Parmi la quarantaine de producteurs de fraises installés sur la presqu’île de Plougastel, en face de Brest, Benoît et Aude Cuzon sont les seuls cultivateurs à la fois bio et en pleine terre. Un choix cohérent avec l’histoire de cette célèbre fraise, qui pourrait aider à préserver sa spécificité.

À Plougastel-Daoulas, les effluves des fraiseraies font partie du quotidien depuis plus de trois siècles. « L’été, on peut les sentir en se promenant dans les chemins environnants. Elle s’échappe par les côtés des tunnels.
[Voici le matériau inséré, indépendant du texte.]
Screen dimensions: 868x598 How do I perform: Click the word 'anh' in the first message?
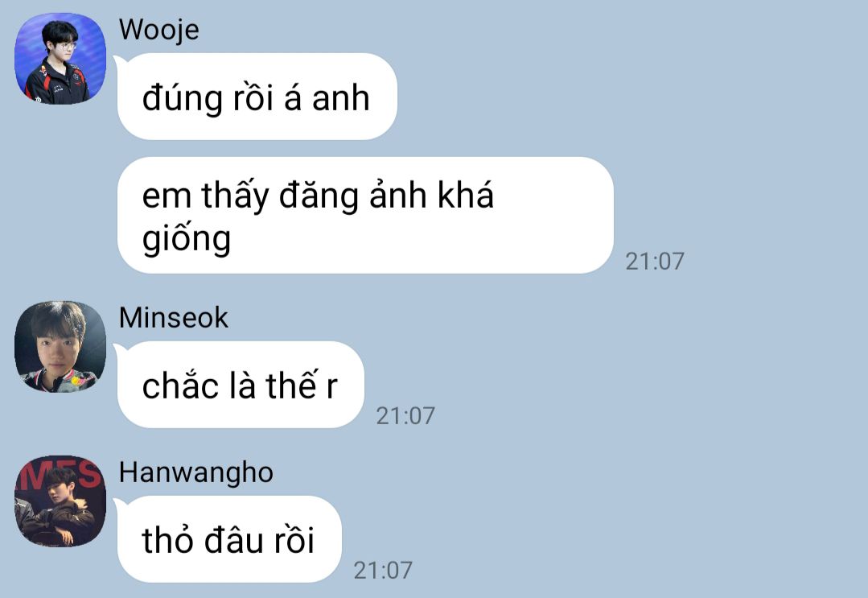[x=340, y=98]
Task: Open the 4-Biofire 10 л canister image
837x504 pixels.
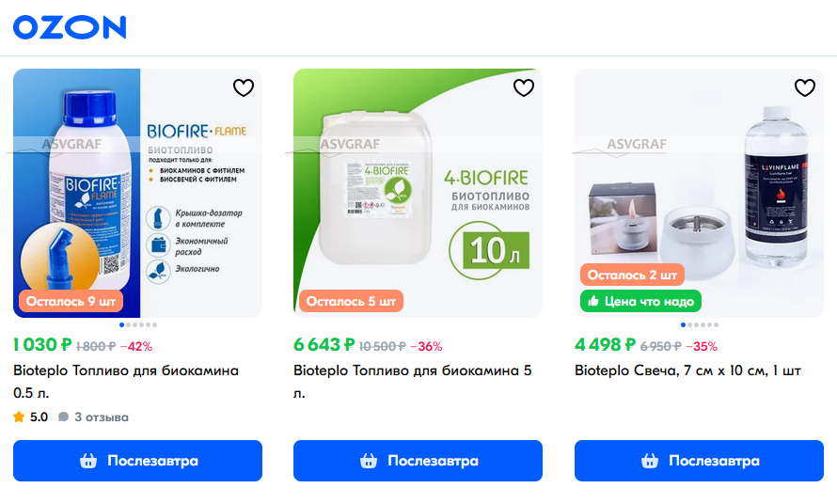Action: (418, 194)
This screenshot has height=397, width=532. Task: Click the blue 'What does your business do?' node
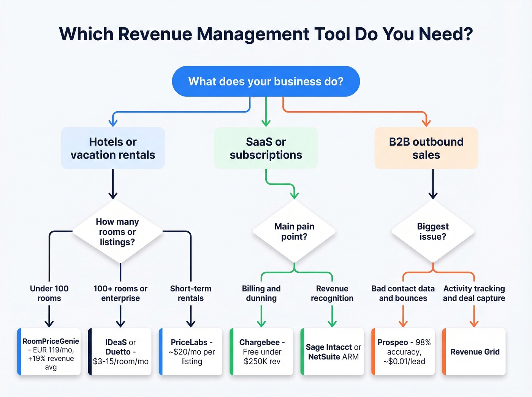pyautogui.click(x=266, y=81)
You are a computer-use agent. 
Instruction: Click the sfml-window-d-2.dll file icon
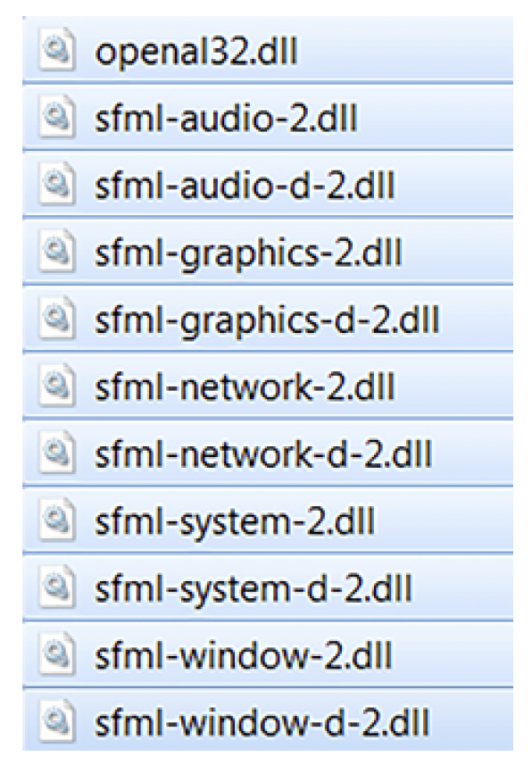58,722
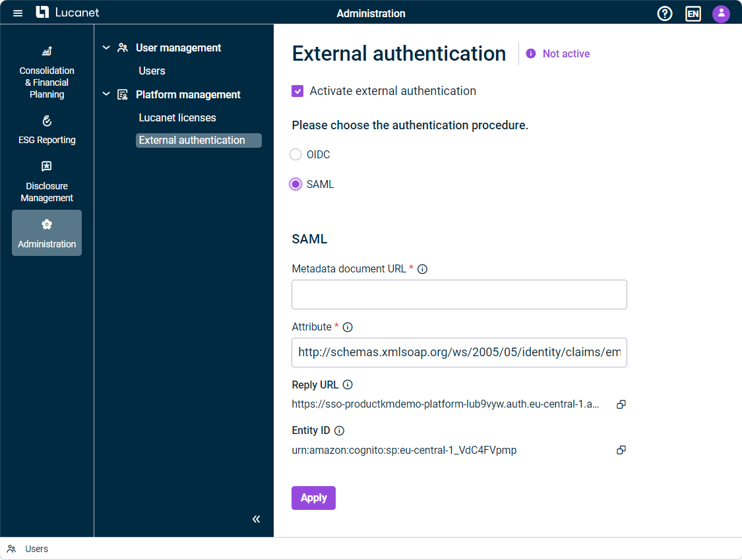The image size is (742, 560).
Task: Select the ESG Reporting module icon
Action: [x=46, y=131]
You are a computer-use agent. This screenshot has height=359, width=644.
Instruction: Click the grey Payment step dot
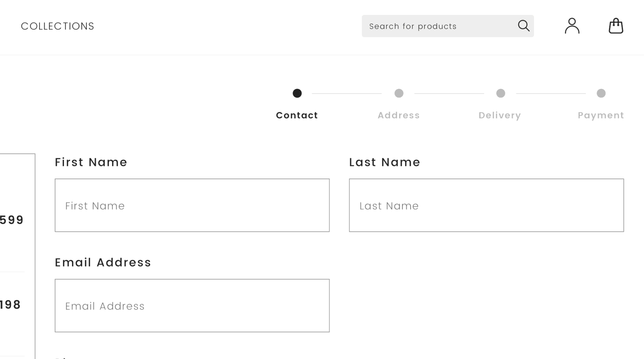pyautogui.click(x=601, y=93)
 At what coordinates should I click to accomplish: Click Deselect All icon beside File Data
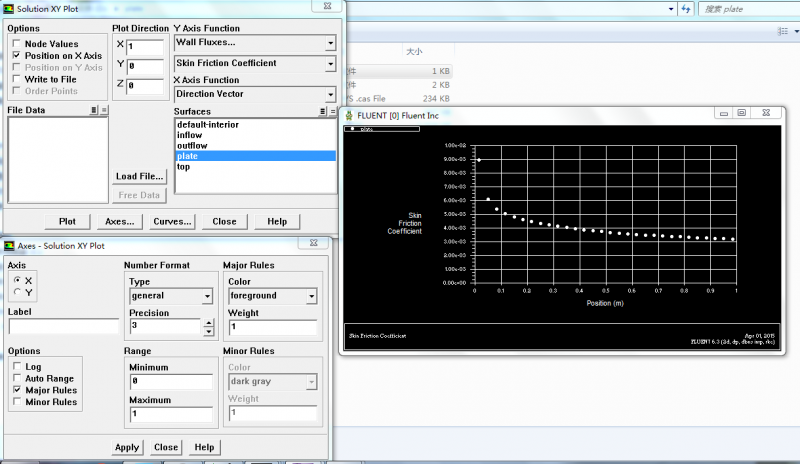(x=104, y=110)
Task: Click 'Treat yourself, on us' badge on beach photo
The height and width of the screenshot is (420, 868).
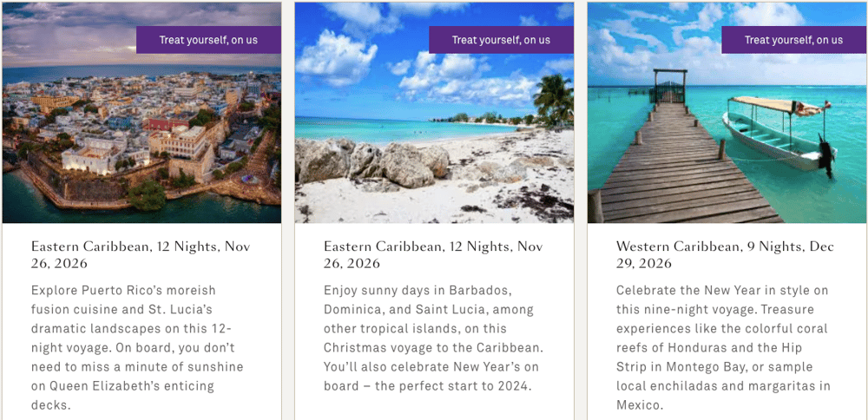Action: (x=501, y=40)
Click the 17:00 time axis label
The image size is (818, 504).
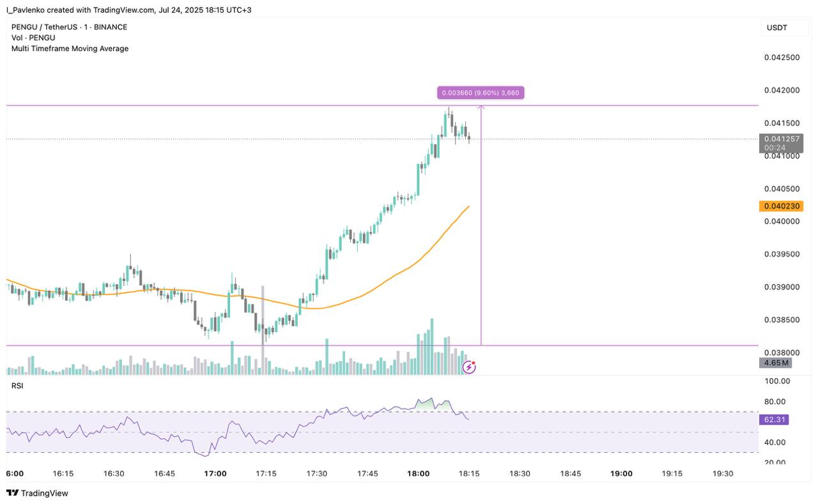215,473
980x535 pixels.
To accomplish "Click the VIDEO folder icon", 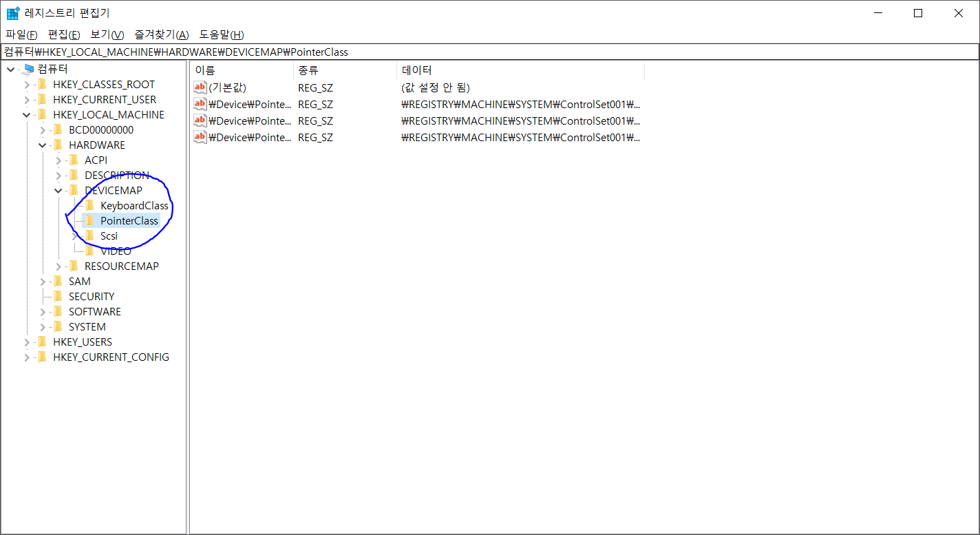I will tap(89, 251).
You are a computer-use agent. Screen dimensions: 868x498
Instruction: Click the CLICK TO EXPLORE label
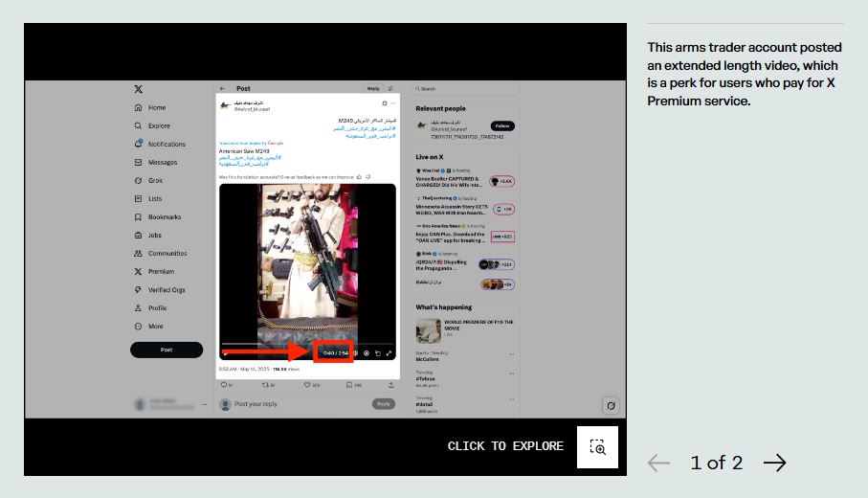[505, 447]

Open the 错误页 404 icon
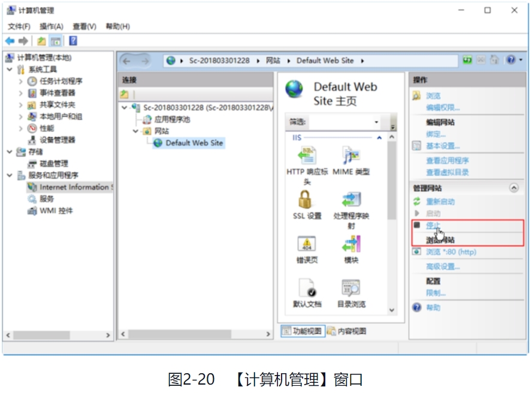pyautogui.click(x=307, y=244)
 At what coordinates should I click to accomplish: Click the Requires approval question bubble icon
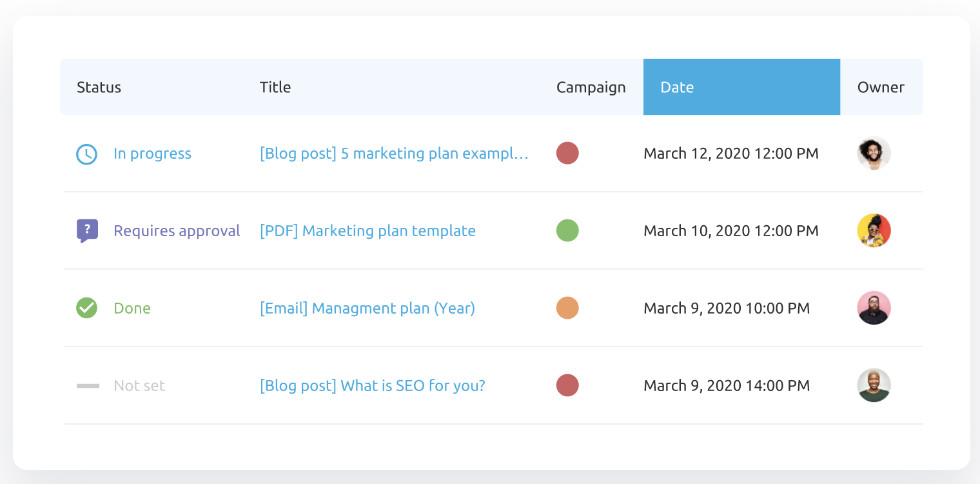[x=87, y=230]
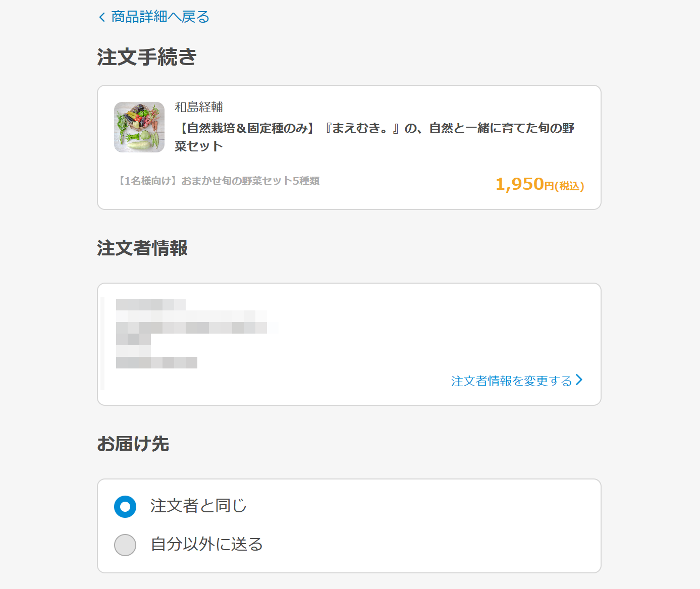The height and width of the screenshot is (589, 700).
Task: Open the 【自然栽培＆固定種のみ】 product title
Action: [x=374, y=137]
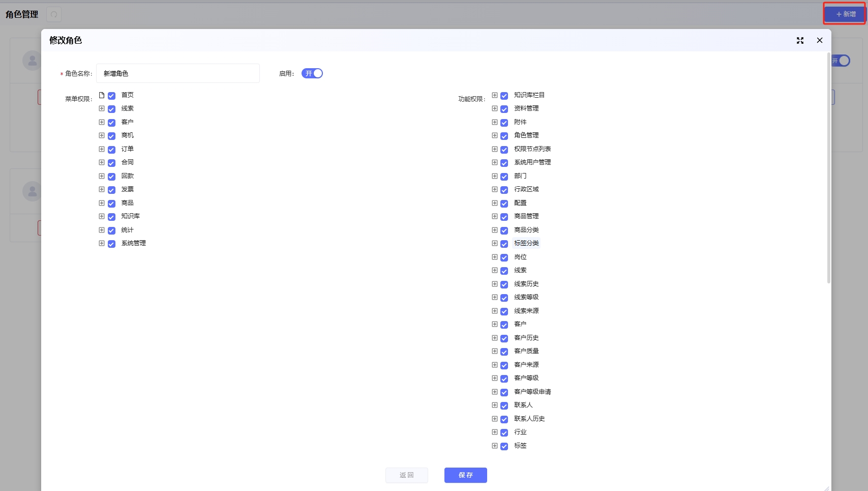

En général, c’est bon signe », sourit Aude Burger-Cuzon. (...)

« Nous avons nommé notre exploitation Lapic sivi, en hommage au nom des cabanes utilisées autrefois pendant la cueillette ». Des tunnels sont installés de part et d’autre de cette fraiseraie d’un hectare. Plusieurs variétés — capriss, flair, ciflorette et dream — y poussent bien au chaud sous un parterre de bâches noires aux traits verts en pleine terre et en bio. Un choix qui tranche par rapport à leurs confrères voisins, parmi lesquels 90 % ont choisi le « jardin suspendu », autrement dit, en hors-sol. (...)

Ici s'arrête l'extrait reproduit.